> _Work item_
Each record that follows must be given again without alteration.

> _Given records_
● ● ● ● ●
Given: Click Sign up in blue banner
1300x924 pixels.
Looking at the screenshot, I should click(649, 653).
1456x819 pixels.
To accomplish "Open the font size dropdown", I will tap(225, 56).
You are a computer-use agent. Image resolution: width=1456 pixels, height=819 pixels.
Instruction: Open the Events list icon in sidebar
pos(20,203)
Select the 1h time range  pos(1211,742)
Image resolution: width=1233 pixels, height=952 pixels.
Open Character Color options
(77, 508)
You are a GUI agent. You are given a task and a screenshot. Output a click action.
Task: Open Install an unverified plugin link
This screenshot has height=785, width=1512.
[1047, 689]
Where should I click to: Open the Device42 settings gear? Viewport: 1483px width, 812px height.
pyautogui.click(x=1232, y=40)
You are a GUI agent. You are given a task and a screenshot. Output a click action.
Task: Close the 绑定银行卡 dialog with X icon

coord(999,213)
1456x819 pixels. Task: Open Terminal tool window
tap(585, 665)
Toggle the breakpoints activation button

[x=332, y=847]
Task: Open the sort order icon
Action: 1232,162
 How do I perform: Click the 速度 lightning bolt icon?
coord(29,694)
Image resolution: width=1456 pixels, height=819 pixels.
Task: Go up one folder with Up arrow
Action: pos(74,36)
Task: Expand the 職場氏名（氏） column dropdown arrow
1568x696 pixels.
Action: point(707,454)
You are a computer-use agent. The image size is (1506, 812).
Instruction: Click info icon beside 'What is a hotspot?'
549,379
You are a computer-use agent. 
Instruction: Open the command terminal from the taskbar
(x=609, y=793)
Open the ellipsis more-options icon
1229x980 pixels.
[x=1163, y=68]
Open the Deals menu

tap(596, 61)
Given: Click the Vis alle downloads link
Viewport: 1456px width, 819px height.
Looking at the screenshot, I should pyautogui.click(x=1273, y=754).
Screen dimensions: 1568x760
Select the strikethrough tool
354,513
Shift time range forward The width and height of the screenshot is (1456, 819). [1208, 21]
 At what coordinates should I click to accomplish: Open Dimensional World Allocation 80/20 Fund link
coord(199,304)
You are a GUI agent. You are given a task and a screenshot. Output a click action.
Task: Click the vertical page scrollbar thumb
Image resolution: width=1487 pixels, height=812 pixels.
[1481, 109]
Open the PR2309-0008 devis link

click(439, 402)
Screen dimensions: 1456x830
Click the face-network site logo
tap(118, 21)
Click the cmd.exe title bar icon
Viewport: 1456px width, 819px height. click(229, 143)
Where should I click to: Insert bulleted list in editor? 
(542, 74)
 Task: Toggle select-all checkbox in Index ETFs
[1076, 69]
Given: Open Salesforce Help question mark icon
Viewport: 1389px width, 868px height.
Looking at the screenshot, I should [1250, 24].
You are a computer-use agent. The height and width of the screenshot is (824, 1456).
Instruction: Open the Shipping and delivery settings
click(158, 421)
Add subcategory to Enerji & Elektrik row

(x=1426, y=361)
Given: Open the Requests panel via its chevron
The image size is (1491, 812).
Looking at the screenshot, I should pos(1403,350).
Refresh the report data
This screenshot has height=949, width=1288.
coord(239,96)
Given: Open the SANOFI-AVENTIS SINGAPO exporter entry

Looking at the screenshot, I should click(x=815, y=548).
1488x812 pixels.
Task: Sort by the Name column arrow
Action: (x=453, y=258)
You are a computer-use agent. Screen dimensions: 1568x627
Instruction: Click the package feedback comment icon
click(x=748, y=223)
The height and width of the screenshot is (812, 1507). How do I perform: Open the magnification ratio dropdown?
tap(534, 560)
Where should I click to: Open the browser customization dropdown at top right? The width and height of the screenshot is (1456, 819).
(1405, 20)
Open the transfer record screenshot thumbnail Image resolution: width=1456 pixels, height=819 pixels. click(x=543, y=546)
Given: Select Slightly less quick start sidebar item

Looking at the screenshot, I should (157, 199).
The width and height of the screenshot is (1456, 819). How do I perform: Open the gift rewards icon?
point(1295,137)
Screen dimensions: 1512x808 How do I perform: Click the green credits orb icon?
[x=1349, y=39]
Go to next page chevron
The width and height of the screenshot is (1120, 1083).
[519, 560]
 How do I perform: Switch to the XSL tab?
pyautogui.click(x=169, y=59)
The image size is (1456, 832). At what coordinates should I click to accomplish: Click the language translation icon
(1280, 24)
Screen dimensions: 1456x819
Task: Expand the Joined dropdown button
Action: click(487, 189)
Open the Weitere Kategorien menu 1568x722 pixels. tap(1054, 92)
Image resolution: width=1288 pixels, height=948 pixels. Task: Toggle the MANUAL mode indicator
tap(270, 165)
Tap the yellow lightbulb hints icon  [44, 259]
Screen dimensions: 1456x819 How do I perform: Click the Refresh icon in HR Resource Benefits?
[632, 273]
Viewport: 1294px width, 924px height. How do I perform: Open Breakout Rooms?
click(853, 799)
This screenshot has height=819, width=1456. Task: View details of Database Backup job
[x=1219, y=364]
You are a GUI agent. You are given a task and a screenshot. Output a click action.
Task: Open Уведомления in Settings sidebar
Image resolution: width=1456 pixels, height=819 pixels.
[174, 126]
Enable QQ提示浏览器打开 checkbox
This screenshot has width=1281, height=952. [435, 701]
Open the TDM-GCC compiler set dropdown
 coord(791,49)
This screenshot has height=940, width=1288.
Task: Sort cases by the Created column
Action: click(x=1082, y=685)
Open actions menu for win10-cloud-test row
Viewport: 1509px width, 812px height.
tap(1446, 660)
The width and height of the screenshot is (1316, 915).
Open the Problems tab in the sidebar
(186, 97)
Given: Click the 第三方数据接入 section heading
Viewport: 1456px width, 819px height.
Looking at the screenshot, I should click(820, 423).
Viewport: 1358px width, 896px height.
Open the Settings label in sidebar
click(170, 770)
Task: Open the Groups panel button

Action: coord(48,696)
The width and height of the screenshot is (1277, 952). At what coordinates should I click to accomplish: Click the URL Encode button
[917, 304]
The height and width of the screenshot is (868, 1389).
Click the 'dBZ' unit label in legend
● ● ● ● ●
> _Result_
Given: Click Sign up in blue banner
1300x924 pixels.
Looking at the screenshot, I should click(649, 653).
1456x819 pixels.
To accomplish "Open the font size dropdown", I will tap(225, 56).
You are a computer-use agent. Image resolution: width=1456 pixels, height=819 pixels.
Instruction: Open the Events list icon in sidebar
pos(20,203)
Select the 1h time range  pos(1211,742)
Image resolution: width=1233 pixels, height=952 pixels.
Open Character Color options
(77, 508)
You are a GUI agent. You are given a task and a screenshot. Output a click action.
Task: Open Install an unverified plugin link
This screenshot has height=785, width=1512.
[1047, 689]
Where should I click to: Open the Device42 settings gear? Viewport: 1483px width, 812px height.
pyautogui.click(x=1232, y=40)
You are a GUI agent. You are given a task and a screenshot. Output a click action.
Task: Close the 绑定银行卡 dialog with X icon

coord(999,213)
1456x819 pixels. Task: Open Terminal tool window
tap(585, 665)
Toggle the breakpoints activation button

[x=332, y=847]
Task: Open the sort order icon
Action: 1232,162
 How do I perform: Click the 速度 lightning bolt icon?
coord(29,694)
Image resolution: width=1456 pixels, height=819 pixels.
Task: Go up one folder with Up arrow
Action: pos(74,36)
Task: Expand the 職場氏名（氏） column dropdown arrow
1568x696 pixels.
Action: point(707,454)
You are a computer-use agent. The image size is (1506, 812).
Instruction: Click info icon beside 'What is a hotspot?'
549,379
You are a computer-use agent. 
Instruction: Open the command terminal from the taskbar
(x=609, y=793)
Open the ellipsis more-options icon
1229x980 pixels.
[x=1163, y=68]
Open the Deals menu

tap(596, 61)
Given: Click the Vis alle downloads link
Viewport: 1456px width, 819px height.
Looking at the screenshot, I should pyautogui.click(x=1273, y=754).
Screen dimensions: 1568x760
Select the strikethrough tool
354,513
Shift time range forward The width and height of the screenshot is (1456, 819). [1208, 21]
 At what coordinates should I click to accomplish: Open Dimensional World Allocation 80/20 Fund link
coord(199,304)
You are a GUI agent. You are given a task and a screenshot. Output a click action.
Task: Click the vertical page scrollbar thumb
Image resolution: width=1487 pixels, height=812 pixels.
[1481, 109]
Open the PR2309-0008 devis link

click(439, 402)
Screen dimensions: 1456x830
Click the face-network site logo
tap(118, 21)
Click the cmd.exe title bar icon
Viewport: 1456px width, 819px height. click(229, 143)
Where should I click to: Insert bulleted list in editor? 
(542, 74)
 Task: Toggle select-all checkbox in Index ETFs
[1076, 69]
Given: Open Salesforce Help question mark icon
Viewport: 1389px width, 868px height.
Looking at the screenshot, I should [1250, 24].
You are a computer-use agent. The height and width of the screenshot is (824, 1456).
Instruction: Open the Shipping and delivery settings
click(158, 421)
Add subcategory to Enerji & Elektrik row

(x=1426, y=361)
Given: Open the Requests panel via its chevron
The image size is (1491, 812).
Looking at the screenshot, I should pos(1403,350).
Refresh the report data
This screenshot has height=949, width=1288.
coord(239,96)
Given: Open the SANOFI-AVENTIS SINGAPO exporter entry

Looking at the screenshot, I should click(x=815, y=548).
1488x812 pixels.
Task: Sort by the Name column arrow
Action: (x=453, y=258)
You are a computer-use agent. Screen dimensions: 1568x627
Instruction: Click the package feedback comment icon
click(x=748, y=223)
The height and width of the screenshot is (812, 1507). How do I perform: Open the magnification ratio dropdown?
tap(534, 560)
Where should I click to: Open the browser customization dropdown at top right? The width and height of the screenshot is (1456, 819).
(1405, 20)
Open the transfer record screenshot thumbnail Image resolution: width=1456 pixels, height=819 pixels. click(x=543, y=546)
Given: Select Slightly less quick start sidebar item

Looking at the screenshot, I should (157, 199).
The width and height of the screenshot is (1456, 819). How do I perform: Open the gift rewards icon?
point(1295,137)
Screen dimensions: 1512x808 How do I perform: Click the green credits orb icon?
[x=1349, y=39]
Go to next page chevron
The width and height of the screenshot is (1120, 1083).
[519, 560]
 How do I perform: Switch to the XSL tab?
pyautogui.click(x=169, y=59)
The image size is (1456, 832). At what coordinates should I click to accomplish: Click the language translation icon
(1280, 24)
Screen dimensions: 1456x819
Task: Expand the Joined dropdown button
Action: click(487, 189)
Open the Weitere Kategorien menu 1568x722 pixels. tap(1054, 92)
Image resolution: width=1288 pixels, height=948 pixels. Task: Toggle the MANUAL mode indicator
tap(270, 165)
Tap the yellow lightbulb hints icon  [44, 259]
Screen dimensions: 1456x819 How do I perform: Click the Refresh icon in HR Resource Benefits?
[632, 273]
Viewport: 1294px width, 924px height. How do I perform: Open Breakout Rooms?
click(853, 799)
This screenshot has height=819, width=1456. Task: View details of Database Backup job
[x=1219, y=364]
You are a GUI agent. You are given a task and a screenshot. Output a click action.
Task: Open Уведомления in Settings sidebar
Image resolution: width=1456 pixels, height=819 pixels.
[174, 126]
Enable QQ提示浏览器打开 checkbox
This screenshot has width=1281, height=952. [435, 701]
Open the TDM-GCC compiler set dropdown
 coord(791,49)
This screenshot has height=940, width=1288.
Task: Sort cases by the Created column
Action: click(x=1082, y=685)
Open actions menu for win10-cloud-test row
Viewport: 1509px width, 812px height.
tap(1446, 660)
The width and height of the screenshot is (1316, 915).
Open the Problems tab in the sidebar
(186, 97)
Given: Click the 第三方数据接入 section heading
Viewport: 1456px width, 819px height.
Looking at the screenshot, I should click(820, 423).
Viewport: 1358px width, 896px height.
Open the Settings label in sidebar
click(170, 770)
Task: Open the Groups panel button

Action: coord(48,696)
The width and height of the screenshot is (1277, 952). At what coordinates should I click to accomplish: Click the URL Encode button
[917, 304]
The height and width of the screenshot is (868, 1389).
Click the 'dBZ' unit label in legend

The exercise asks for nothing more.